Do you also have problems finding the average Interaction Rate on Facebook in your industry in order to benchmark your own performances? If yes, here is the solution.
Your Facebook content marketing strategy is good as long as your average Facebook Interaction Rate is. Therefore, one of the most important Facebook KPIs - if not the most important - is the interaction rate. You can measure the success of your page performances with your interaction rate. The idea is to gauge how engaging your content is. Through the interaction rate we can get a better idea on how successful social initiatives are in terms of driving their audience to take the intended actions.
“Never measure your social media success in isolation. Always compare yourself!”
Always compare and benchmark against competitors on an industry level and see how your average interaction rate stacks up against the others. Through this approach, you are able identify flaws in your strategy and learn from your competition or best-practice examples.
However, marketers often face the challenge not knowing whether their own interaction rate is good or bad. The major challenge that digital marketers face today regularly is the lack of an accurate figure to benchmark their performances. Here is our effort to help you make sense of your average interaction rate of your Facebook page and how your social performance compares within your industry. On the left hand side of the graphic below, the averages per industries are displayed.

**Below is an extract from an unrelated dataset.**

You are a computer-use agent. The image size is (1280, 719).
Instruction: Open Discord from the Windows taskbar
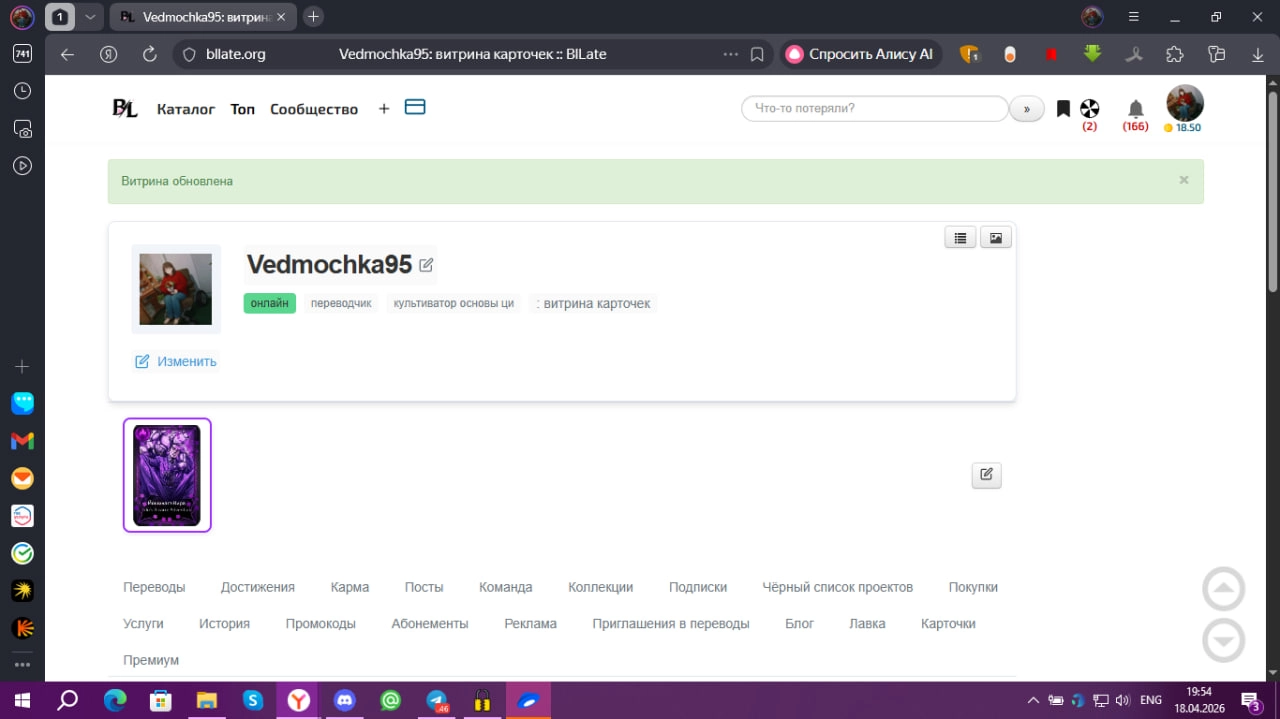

At times, comparing within the industry also doesn’t tell you the entire story. For instance, a less-known local clothing brand (with 10,000 fans) in Cologne or Valencia cannot compare or benchmark against a global clothing tycoon like H&M (with more than 31 million fans). Therefore, don’t blindly accept the average interaction rate for the industry level. Digging deeper within your industry and finding the average interaction rate by profile size is a better approach to benchmarking. This is why we have broken down each industry into two clusters, as it is in the nature of a formula such as the interaction rate that the number of followers and own posts, heavily influence the result, not only the amount of received interactions.

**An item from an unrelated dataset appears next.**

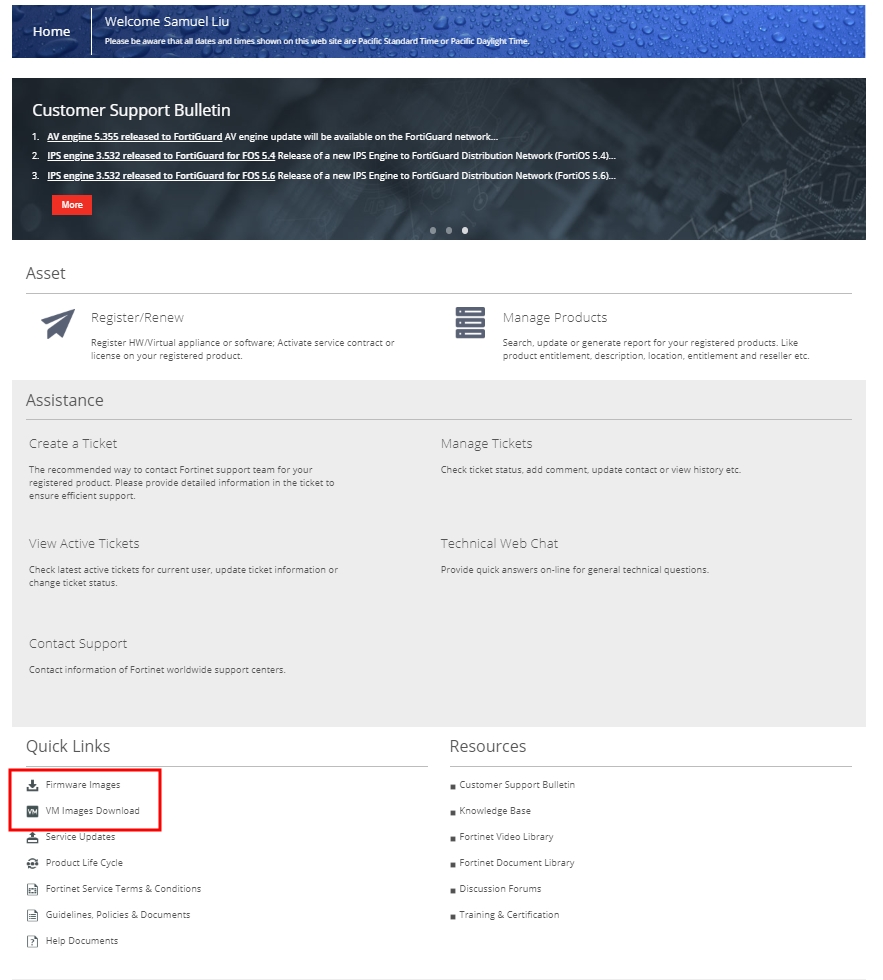
Task: Click the Help Documents question mark icon
Action: [x=32, y=941]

You can calculate your average interaction rate on a page level. Once you know your interaction rate, you can compare it with the relevant profile size in the graphic above (on the right hand side). If you are at the average, or even above, it tells you that you and your team most likely do a good job in delivering relevant content at the right time to your fans. However, if your interaction rate is lower, you should dig deeper and try to find potential ways for improvement. Another good way is to put your audience first and think of their expectations and realign your message accordingly.
Secondly, you can post more compelling and engaging content and try different and perhaps new formats. Ideas here: Upload Facebook Native Videos, utilize Emoji’s and set up goals with strategies per network.
Among all that, a low interaction rate does not necessarily mean that your content is bad. It can also mean that your Facebook Reach is too low. Meaning to say that always means to dig deeper and try to find out the reason of low absolute interactions or interaction rate. Low Facebook Reach can have many reasons such as posting in the wrong post types or you might consider a budget for sponsoring content.
Analyzed time period: 1st half of the year 2017; 25,000 Facebook profiles have been analyzed
We clustered industries by the officially given Facebook categories. To give you a feeling of the companies who are in these buckets, here are some brands part of the individual categories.
For instance: Qatar Airways has decided to categorize themselves as Travel company even though most of its competitors listed them under “Airline” Category!!
Food and Beverages: Starbucks, Subway, Ritter Sport Chocolate, Ruslan Vodka
Retail Company: Snapdeal, Kaufland, Lesara, Foot Locker
Internet/Software Company: PayPal, Skyscanner, Buffer, Alexa.com, Facebook
Media/News Company: BBC News, The Guardian, Time, Financial Times
Travel Company: Qatar Airways (NOT Airlines), Disneyland
Health/Beauty: Nivea, Colgate, Dove, Freeletics
Electronics: Beats by Dre, Nokia, Saturn, Samsung, Xbox
Clothing (Brand): Mango, Zara, Tom Ford, John Players
Cars: Mercedes-Benz, Audi, Kia Motors, BMW, Rolls-Royce Motor, Porsche, Ferrari
Social media data starts becoming meaningful once you compare with competitors. Data on its own does not reveal whether you have been successful or not. This applies for social media analytics as well as revenue or conversion rates on a landing page. In our analysis, we showed the average interaction rates per industry as a first step. As clusters always contain profiles with very different sizes, we split them in two. This is more insightful as it does not make sense to compare a young and emerging clothing brand with H&M. All numbers are ‘just’ averages and are never 100% accurate. If you want to compare yourself with your competition or your specific industry, it always makes sense to do that for the specific social profiles you want to analyze. With having a better understanding of the interaction rate, the next step needs to be looking at different metrics such as Average Interactions Per Post or interactions received per post type.